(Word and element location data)
__________
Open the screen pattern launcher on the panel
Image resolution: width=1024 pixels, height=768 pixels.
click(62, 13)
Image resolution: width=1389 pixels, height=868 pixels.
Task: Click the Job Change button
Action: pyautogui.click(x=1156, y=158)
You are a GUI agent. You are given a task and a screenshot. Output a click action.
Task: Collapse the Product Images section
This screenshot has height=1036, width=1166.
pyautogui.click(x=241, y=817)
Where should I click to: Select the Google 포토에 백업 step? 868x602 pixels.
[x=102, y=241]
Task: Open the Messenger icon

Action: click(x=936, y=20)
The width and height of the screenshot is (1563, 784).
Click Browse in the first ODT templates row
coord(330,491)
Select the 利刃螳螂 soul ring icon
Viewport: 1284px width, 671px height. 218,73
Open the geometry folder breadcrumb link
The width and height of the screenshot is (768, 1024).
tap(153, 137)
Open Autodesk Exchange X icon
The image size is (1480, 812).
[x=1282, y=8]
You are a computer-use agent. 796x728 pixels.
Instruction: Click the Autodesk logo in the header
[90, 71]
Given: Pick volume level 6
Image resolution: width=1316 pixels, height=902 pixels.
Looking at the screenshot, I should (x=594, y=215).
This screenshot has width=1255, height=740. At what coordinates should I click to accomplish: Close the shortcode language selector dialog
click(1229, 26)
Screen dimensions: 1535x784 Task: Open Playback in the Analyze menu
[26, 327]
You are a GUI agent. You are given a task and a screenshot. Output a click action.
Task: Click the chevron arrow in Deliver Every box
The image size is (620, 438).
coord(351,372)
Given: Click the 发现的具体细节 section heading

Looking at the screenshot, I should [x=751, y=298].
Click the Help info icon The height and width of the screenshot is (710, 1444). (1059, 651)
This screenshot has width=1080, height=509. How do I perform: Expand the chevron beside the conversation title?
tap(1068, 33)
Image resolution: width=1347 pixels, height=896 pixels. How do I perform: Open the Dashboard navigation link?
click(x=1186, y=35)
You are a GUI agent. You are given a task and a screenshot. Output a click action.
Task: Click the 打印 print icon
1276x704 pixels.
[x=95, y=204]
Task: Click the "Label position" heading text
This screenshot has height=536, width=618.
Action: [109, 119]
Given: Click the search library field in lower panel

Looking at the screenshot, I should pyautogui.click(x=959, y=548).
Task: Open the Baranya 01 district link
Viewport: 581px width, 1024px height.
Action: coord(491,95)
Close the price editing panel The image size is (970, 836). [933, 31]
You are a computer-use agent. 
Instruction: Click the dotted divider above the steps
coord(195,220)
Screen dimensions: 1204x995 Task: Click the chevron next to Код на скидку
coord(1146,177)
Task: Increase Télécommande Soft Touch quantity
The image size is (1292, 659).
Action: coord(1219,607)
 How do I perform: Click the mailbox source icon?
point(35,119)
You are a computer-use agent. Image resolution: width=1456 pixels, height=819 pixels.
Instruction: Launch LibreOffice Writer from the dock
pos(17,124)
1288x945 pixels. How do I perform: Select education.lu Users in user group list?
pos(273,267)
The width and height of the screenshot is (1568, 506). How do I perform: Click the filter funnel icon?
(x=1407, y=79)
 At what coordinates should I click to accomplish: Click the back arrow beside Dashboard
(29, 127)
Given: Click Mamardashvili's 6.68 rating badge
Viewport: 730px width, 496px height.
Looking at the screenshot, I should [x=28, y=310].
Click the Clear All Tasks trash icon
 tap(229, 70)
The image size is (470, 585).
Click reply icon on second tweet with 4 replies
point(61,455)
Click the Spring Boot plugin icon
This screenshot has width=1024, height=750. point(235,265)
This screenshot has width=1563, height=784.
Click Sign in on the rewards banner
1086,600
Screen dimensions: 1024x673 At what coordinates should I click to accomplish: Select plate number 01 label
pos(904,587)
__________
PROBLEM —
Copy the stretch from the start of the entries through the line containing "Looking at the screenshot, I should [x=751, y=298].", switching "Messenger" to "Chat" and leaving everything else unchanged.

ANSWER IN FULL —
Open the screen pattern launcher on the panel
Image resolution: width=1024 pixels, height=768 pixels.
click(62, 13)
Image resolution: width=1389 pixels, height=868 pixels.
Task: Click the Job Change button
Action: pyautogui.click(x=1156, y=158)
You are a GUI agent. You are given a task and a screenshot. Output a click action.
Task: Collapse the Product Images section
This screenshot has height=1036, width=1166.
pyautogui.click(x=241, y=817)
Where should I click to: Select the Google 포토에 백업 step? 868x602 pixels.
[x=102, y=241]
Task: Open the Chat icon

Action: click(x=936, y=20)
The width and height of the screenshot is (1563, 784).
Click Browse in the first ODT templates row
coord(330,491)
Select the 利刃螳螂 soul ring icon
Viewport: 1284px width, 671px height. 218,73
Open the geometry folder breadcrumb link
The width and height of the screenshot is (768, 1024).
tap(153, 137)
Open Autodesk Exchange X icon
The image size is (1480, 812).
[x=1282, y=8]
You are a computer-use agent. 796x728 pixels.
Instruction: Click the Autodesk logo in the header
[90, 71]
Given: Pick volume level 6
Image resolution: width=1316 pixels, height=902 pixels.
Looking at the screenshot, I should (x=594, y=215).
This screenshot has width=1255, height=740. At what coordinates should I click to accomplish: Close the shortcode language selector dialog
click(1229, 26)
Screen dimensions: 1535x784 Task: Open Playback in the Analyze menu
[26, 327]
You are a GUI agent. You are given a task and a screenshot. Output a click action.
Task: Click the chevron arrow in Deliver Every box
The image size is (620, 438).
coord(351,372)
Given: Click the 发现的具体细节 section heading

Looking at the screenshot, I should [x=751, y=298].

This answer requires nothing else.